Anyone can bowl on a length, even underarm, wearing a top hat and tails. Anyone can score three half-centuries in a 60-game first-class career. A few players have mastered bowling slow and fast. But only Thomas Lord did all of that and built Lord's.

In fact, he built Lord's thrice. At one stage, Thomas Lord had two Lord's on the go at once. He was a quality bowler, and the Donald Trump of his day.

Thomas Lord: turned in the only 10 not out plus one-wicket haul at Lord's by the man who built Lord's

Thomas Lord: turned in the only 10 not out plus one-wicket haul at Lord's by the man who built Lord's © Marylebone Cricket Club

His father, who came from noble stock, lost his money and land during the Jacobite rising of 1745. So when Thomas Lord came to London to make his money he did it using his nobility, and set up a wine business. Very much like Giles Clarke.

Thomas was a schemer and dreamer, and he built his empire through the connections he made as a bowler at the White Conduit Club of Islington. While he might have been part of the Duke of Richmond's and the Earl of Winchelsea's entourages, he was less a man of the gentry and more an errand boy of the gentry.

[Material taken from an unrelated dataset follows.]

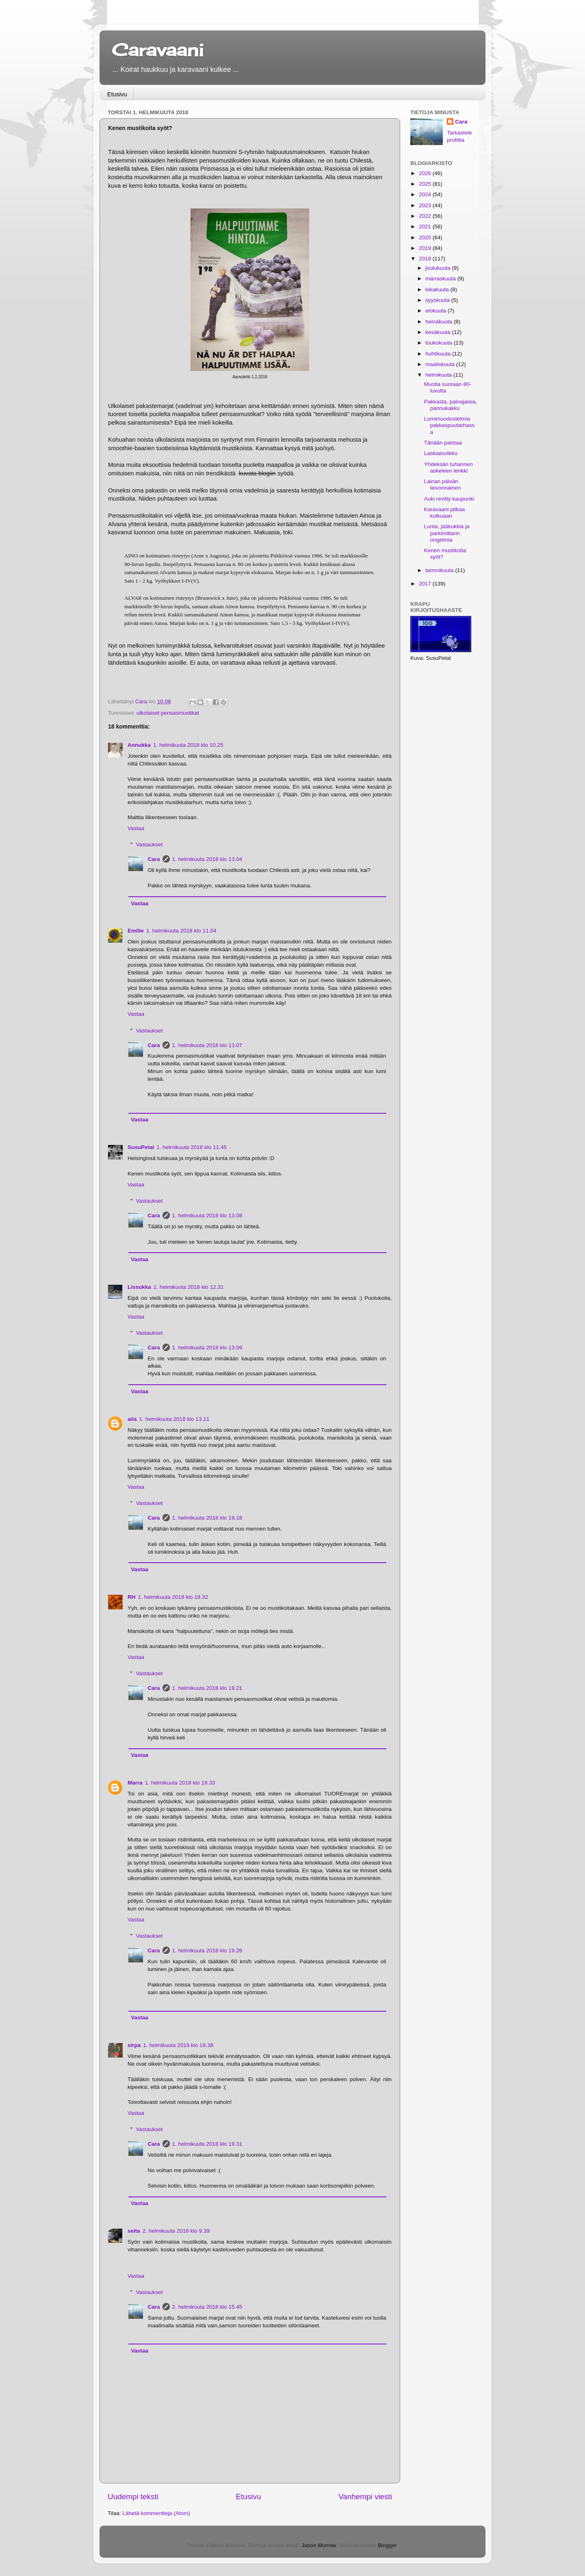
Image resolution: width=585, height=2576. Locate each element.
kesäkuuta (438, 332)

That is why, when asked, he went and set up the first Lord's ground: because he was asked to. Listening to your betters is a great way to get ahead in life, and Lord's good behaviour was repaid when the Duke and the Earl agreed to cover any potential losses he might make.

Much like the great Lieutenant-Colonel Sir Vijay Ananda Gajapathi Raju, or Vizzy, India's fearless leader of the 1930s and cricket patron, Lord built his own ground, and then played in the games as well. Much like the cricket visionary, Lord's visitor and patron Allen Stanford, Lord promoted and organised winners-take-all games. And when cricket wasn't making enough money, he hired people to float hot air balloons from the ground, in a sort of genius Lalit Modi move. And had pigeon-shooting contests, much like when former Australian cricketers go and hunt African big game.

Much like the great Lieutenant-Colonel Sir Vijay Ananda Gajapathi Raju, or Vizzy, Lord built his own ground, and then played in the games as well

At the new ground, to ensure that the very cream of the London crop would not be troubled, he built a fence around his game. No one wanted the unwashed, uninvited undesirables ruining what was a perfectly good game for drinking and betting. Always eager to provide merriment to the noble, Thomas Lord placed the entrances to one of his Lord's through his wine shop. When cricket struggled to make money, he devised a new plan to build houses on the ground to increase profits, while constricting the game. It was a blueprint the ICC still uses.

Eventually, like Kerry Packer, Thomas Lord sold up and took his profits, while allowing others to talk up his many great deeds in the game. His last first-class game was his first at the last Lord's he owned. At the age of 60, he made 10 not out and took one wicket. His team, Epsom, beat Middlesex by an innings and 358 runs.

His unbeaten 10 and one wicket may not go down in history as the greatest all-round performance, but it was the only 10 not out and one wicket at Lord's by the man who built Lord's. It should be an inspiration for all those who run the game. It was as if cricket was giving this man something back for all he had done to fence cricket in and make it a profitable and exclusive club that rich people could drunkenly bet on.